All the 6-9 year old kids at this camp are getting changed into their clothes after going swimming and I walk in there to get my group. A girl sees me and visibly jumps back in fear at the sight of my non-white skin. She hesitates before asking ‘why is your skin that colour?’ I respond by asking her why her skin is that colour and she says it just is. I walked away and thought about escaping from this camp. A couple of days later, a girl in my group asks to see my tongue because she wants to know what colour a black person’s tongue is. I was angry and felt isolated and deemed it utterly pointless to speak to anyone else there about it (I considered the black boys but we just weren’t tight like that) because they’d probably tell me that it’s not the children’s fault and not to take it to heart. I fake smiled and prayed and sang my way through the rest of the week and when I got through the front door of my own home I cried with joy. I had never felt so homesick in my life.
Skip forward to 21 and I feel like an adult. I feel kind of secure in my identity yet am again confronting racism from children and wanting to punch a wall or cry about it. I’ve concluded that children can be as racist as adults – just as prejudiced and discriminatory and downright horrible. I’ve also realised that to say that Chinese people aren’t racist, they’re just ignorant, is dumb. They are. Not necessarily every single last one but I’d imagine at least 900,000,000 of them are. Sure, most of them don’t have Google but they have Bing and Baidu and are perfectly welcome to research the inhabitants of Africa as well as the worldwide black diaspora. They’ve seen Black Panther, they know that Beyoncé exists. It’s not like they’ve never seen a video recording of a black person. For them to deem all black people as ugly is racist. For them to think black people can’t speak English is racist. I’m not excusing them anymore.

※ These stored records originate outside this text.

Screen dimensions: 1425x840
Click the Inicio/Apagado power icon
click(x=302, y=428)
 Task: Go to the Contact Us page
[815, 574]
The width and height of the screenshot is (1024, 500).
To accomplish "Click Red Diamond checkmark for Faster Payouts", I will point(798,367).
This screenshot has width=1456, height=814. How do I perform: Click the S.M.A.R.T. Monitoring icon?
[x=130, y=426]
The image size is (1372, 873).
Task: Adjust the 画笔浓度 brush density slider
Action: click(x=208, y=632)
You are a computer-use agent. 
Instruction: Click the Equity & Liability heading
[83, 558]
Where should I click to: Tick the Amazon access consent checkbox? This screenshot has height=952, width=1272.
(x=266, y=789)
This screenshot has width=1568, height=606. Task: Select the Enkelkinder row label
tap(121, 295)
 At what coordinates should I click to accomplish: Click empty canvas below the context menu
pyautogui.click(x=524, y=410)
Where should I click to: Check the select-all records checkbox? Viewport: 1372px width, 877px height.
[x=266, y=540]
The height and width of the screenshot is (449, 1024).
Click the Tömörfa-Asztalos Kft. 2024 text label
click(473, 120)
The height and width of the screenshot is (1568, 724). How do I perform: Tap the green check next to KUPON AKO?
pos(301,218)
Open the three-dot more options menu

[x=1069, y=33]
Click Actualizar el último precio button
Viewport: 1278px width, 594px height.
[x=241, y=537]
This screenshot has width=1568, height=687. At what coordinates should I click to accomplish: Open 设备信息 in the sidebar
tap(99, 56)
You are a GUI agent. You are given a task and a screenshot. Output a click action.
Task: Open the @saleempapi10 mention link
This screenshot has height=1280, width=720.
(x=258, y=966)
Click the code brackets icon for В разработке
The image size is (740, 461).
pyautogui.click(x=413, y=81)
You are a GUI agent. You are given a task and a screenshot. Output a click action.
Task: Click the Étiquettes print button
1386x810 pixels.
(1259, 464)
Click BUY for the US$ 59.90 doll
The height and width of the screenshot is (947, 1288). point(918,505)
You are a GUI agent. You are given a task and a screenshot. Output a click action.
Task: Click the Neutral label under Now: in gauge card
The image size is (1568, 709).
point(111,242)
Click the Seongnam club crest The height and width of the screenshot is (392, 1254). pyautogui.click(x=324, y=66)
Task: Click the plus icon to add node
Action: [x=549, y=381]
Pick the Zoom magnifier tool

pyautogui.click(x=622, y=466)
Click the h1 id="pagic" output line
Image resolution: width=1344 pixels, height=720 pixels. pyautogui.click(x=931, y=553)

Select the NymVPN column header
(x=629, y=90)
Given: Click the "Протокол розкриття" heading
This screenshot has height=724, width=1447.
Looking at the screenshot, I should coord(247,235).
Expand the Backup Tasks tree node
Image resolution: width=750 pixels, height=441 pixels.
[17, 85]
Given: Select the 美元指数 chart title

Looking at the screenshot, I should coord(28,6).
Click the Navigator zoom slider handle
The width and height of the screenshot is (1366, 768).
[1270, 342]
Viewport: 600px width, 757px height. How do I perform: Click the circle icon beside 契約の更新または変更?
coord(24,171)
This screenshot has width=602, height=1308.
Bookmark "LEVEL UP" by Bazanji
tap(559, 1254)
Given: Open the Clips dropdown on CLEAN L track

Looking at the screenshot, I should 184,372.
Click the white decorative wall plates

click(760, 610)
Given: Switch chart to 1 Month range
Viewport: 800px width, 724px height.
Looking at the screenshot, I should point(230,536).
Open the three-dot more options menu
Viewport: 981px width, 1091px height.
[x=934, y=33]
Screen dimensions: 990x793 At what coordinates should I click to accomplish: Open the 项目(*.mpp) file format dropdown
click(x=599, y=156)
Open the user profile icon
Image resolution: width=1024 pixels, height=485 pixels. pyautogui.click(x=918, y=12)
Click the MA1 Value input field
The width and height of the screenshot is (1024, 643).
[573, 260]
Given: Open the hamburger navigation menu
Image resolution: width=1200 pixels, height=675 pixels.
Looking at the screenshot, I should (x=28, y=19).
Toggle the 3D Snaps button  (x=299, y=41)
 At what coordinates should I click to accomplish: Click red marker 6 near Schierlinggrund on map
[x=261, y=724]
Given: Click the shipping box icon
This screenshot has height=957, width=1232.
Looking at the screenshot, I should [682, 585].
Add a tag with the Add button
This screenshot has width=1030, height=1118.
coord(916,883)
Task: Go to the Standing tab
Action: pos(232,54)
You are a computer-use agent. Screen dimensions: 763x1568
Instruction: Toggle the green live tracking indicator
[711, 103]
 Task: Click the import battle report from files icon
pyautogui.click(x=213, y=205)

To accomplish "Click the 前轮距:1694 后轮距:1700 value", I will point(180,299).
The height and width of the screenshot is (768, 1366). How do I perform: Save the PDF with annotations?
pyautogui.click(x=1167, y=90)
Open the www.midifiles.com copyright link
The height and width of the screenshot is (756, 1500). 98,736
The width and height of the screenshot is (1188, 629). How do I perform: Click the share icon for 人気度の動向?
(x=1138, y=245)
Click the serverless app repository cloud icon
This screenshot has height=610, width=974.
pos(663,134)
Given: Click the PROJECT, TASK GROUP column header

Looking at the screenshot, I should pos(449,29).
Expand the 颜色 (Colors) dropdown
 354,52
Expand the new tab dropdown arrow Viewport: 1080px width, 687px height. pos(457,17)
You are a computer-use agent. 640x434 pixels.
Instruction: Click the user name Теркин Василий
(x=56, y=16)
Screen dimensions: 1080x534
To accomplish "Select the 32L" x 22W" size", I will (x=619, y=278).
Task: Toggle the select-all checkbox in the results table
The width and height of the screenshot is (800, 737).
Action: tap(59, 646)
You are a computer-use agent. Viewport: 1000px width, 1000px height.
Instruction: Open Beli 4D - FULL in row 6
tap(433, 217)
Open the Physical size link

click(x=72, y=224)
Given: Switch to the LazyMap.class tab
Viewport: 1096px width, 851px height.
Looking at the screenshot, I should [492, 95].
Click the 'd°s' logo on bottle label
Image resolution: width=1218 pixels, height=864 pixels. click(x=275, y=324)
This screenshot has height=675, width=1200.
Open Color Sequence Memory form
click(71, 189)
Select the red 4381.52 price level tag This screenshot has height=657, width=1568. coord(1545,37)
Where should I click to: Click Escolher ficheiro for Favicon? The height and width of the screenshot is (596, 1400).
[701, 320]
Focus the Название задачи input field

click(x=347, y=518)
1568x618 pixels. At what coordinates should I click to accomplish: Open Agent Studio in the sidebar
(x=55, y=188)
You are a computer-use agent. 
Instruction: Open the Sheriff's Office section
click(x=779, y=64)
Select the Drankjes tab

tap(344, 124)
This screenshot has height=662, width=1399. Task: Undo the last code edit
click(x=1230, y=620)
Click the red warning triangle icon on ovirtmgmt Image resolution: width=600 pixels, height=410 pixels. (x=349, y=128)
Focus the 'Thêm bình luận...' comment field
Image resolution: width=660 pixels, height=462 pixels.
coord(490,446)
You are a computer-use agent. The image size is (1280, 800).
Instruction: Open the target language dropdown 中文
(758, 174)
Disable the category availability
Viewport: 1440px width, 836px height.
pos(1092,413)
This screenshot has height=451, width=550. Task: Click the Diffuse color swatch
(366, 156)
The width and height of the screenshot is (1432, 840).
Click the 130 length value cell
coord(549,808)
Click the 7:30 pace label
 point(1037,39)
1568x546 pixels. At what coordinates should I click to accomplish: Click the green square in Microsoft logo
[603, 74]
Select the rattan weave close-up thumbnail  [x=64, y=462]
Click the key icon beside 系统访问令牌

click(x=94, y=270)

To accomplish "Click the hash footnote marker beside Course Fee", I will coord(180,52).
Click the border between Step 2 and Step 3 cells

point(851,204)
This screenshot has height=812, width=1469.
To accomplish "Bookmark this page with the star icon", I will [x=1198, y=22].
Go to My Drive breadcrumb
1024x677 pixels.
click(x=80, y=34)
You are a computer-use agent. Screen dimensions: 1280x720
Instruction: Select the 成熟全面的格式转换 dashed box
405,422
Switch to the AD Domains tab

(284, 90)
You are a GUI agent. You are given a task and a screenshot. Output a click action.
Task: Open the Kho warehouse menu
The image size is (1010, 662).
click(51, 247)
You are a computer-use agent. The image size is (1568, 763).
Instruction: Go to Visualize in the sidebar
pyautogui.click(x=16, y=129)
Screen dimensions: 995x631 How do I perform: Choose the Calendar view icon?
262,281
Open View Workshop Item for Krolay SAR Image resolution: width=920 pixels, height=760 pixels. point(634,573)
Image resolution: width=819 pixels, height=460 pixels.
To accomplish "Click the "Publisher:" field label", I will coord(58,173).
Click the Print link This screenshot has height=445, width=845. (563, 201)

Imagine calling my students merely ignorant when they’ve had me as a teacher for nearly six months. I’ve shown students pictures of black people to demonstrate language points like ‘he has two eyes, he has a mouth etc.’ and every damn time a black face appears on the screen, a few students will openly make noises like they’re being sick and other sounds of disgust. This makes me feel sick. Imagine how ugly they think I am, how inferior they think I am, even though I am in a position of authority over them. It makes me so angry and there is little I can do about it. I have tested my theory that Chinese children are conditioned to hate and belittle black skin with three different classes, and in every single class at least 3 or 4 children would make noises of disgust and say ‘she’s/he’s ugly’. Some even physically looked away. I gave one girl a picture of a black doll to use in an activity an she threw it on the floor and stamped on it and said she didn’t like it. My blood was boiling. A white colleague said she showed her students a picture of Will Smith and one kid told her that he likes her skin, not Will Smith’s. ‘Black is beautiful’ makes no sense here. How am I, a beautiful black woman, supposed to feel? I am wholly, justifiably sick of this shit. And I’m not the only one.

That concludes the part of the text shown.